## Provided records:
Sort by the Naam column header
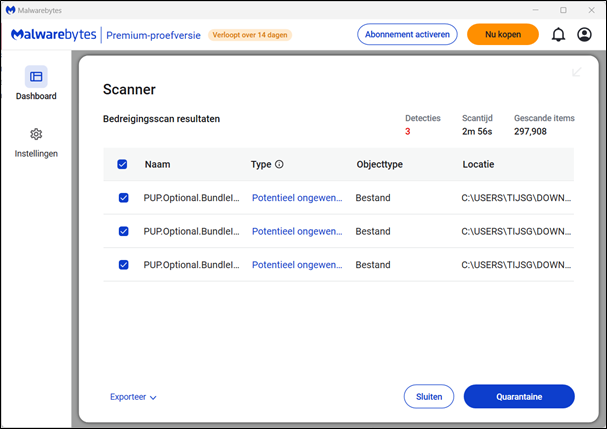The width and height of the screenshot is (607, 429). click(157, 164)
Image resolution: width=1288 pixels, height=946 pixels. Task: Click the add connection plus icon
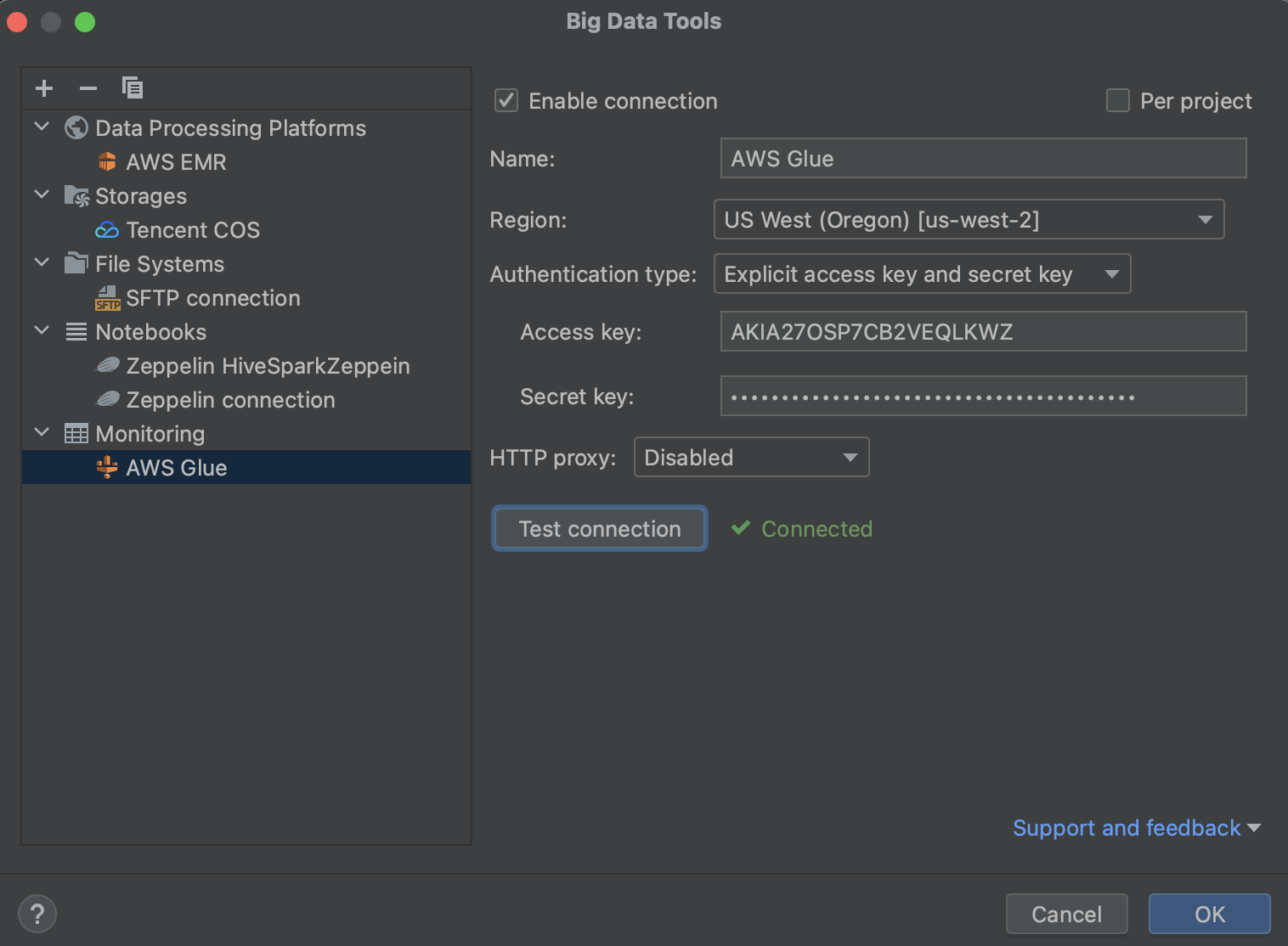pyautogui.click(x=43, y=87)
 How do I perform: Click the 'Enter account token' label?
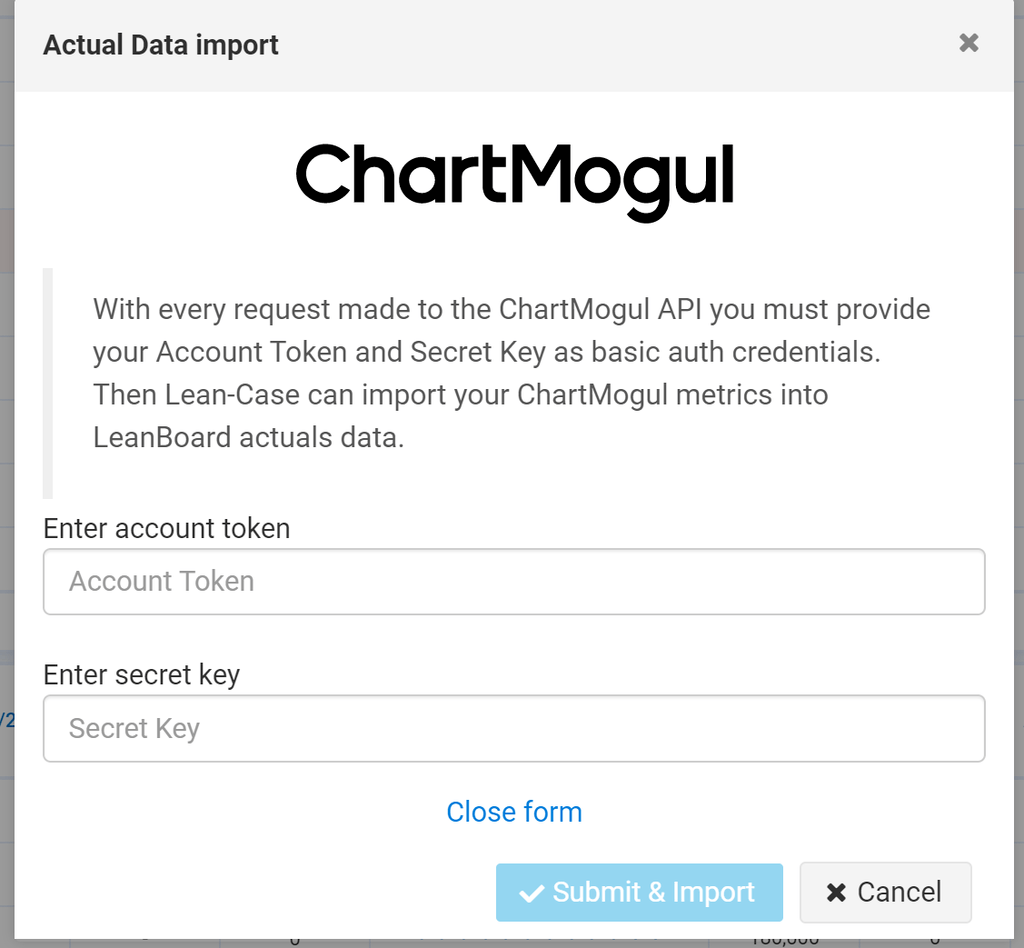click(x=166, y=528)
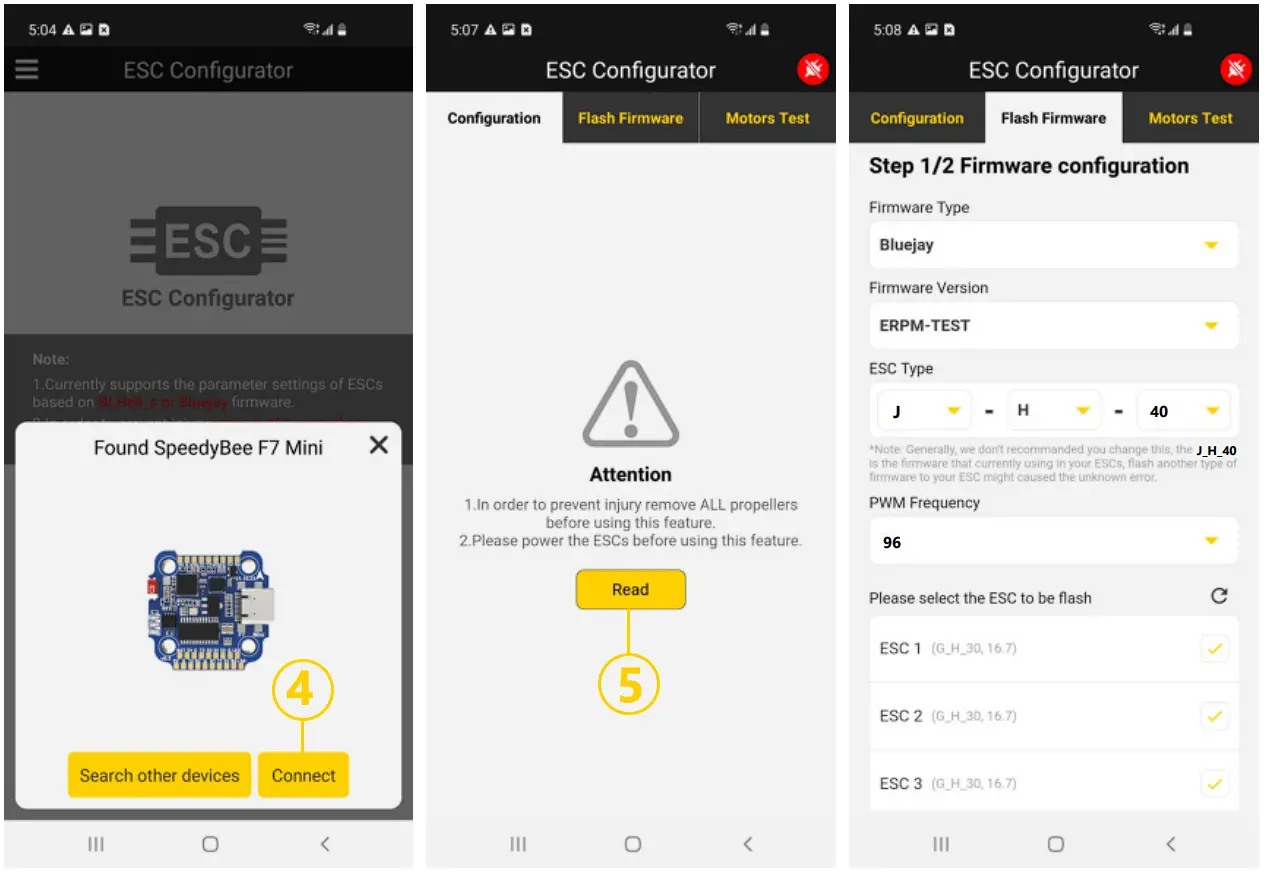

## Problem to solve:
Copy the records exactly. Skip the images.

## Expected output:
Sort by the Naam column header
The width and height of the screenshot is (607, 429). click(157, 164)
Image resolution: width=1288 pixels, height=946 pixels. Task: Click the add connection plus icon
pyautogui.click(x=43, y=87)
 How do I perform: Click the 'Enter account token' label?
click(x=166, y=528)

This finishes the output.